* **Requirement**:
Could you reproduce the lines below from the one with "Task: Select the Tail_Gear_Door_02 node" through the one with "Screen dimensions: 1000x750"? Keep both ends and add nothing.

* **The records**:
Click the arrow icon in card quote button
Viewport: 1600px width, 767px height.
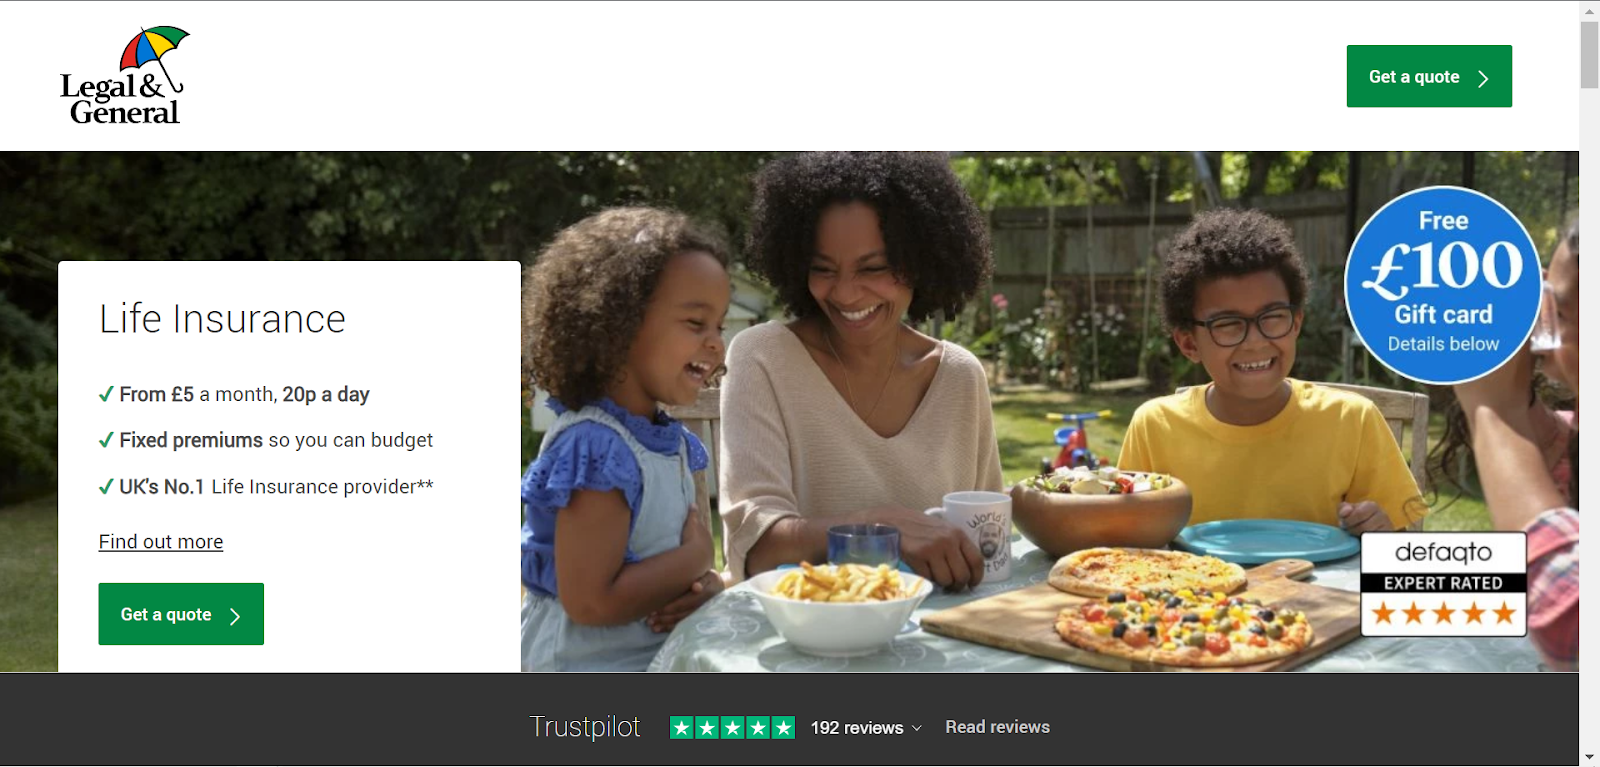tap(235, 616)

* * *

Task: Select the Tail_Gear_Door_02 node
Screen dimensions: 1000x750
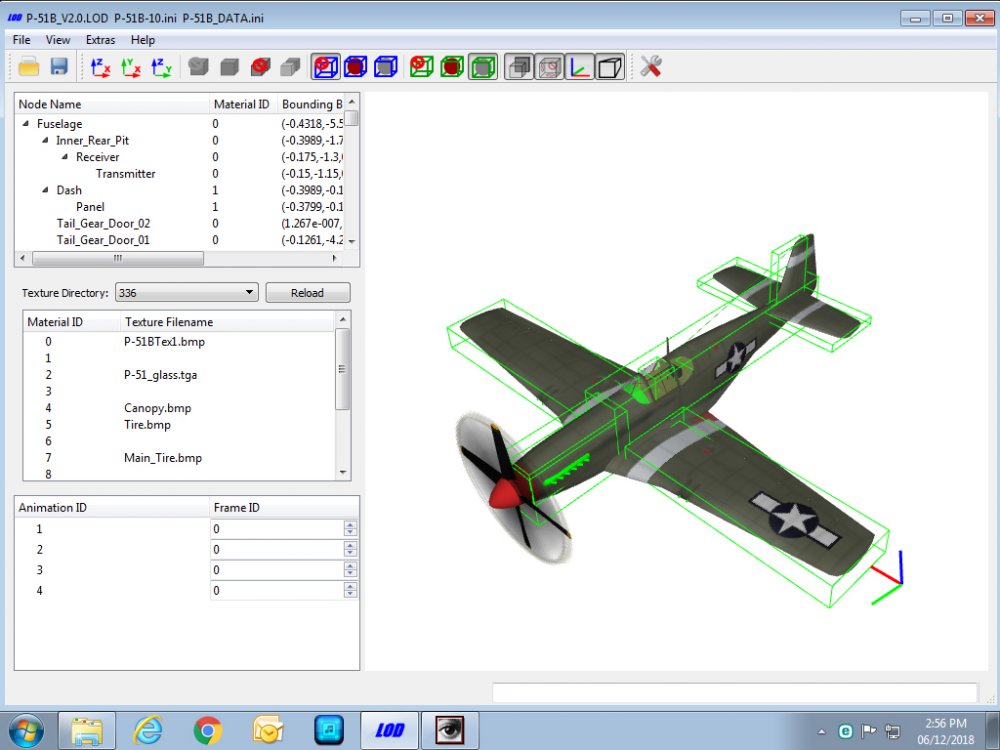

* **Task answer**:
Task: Select the Tail_Gear_Door_02 node
Screen dimensions: 1000x750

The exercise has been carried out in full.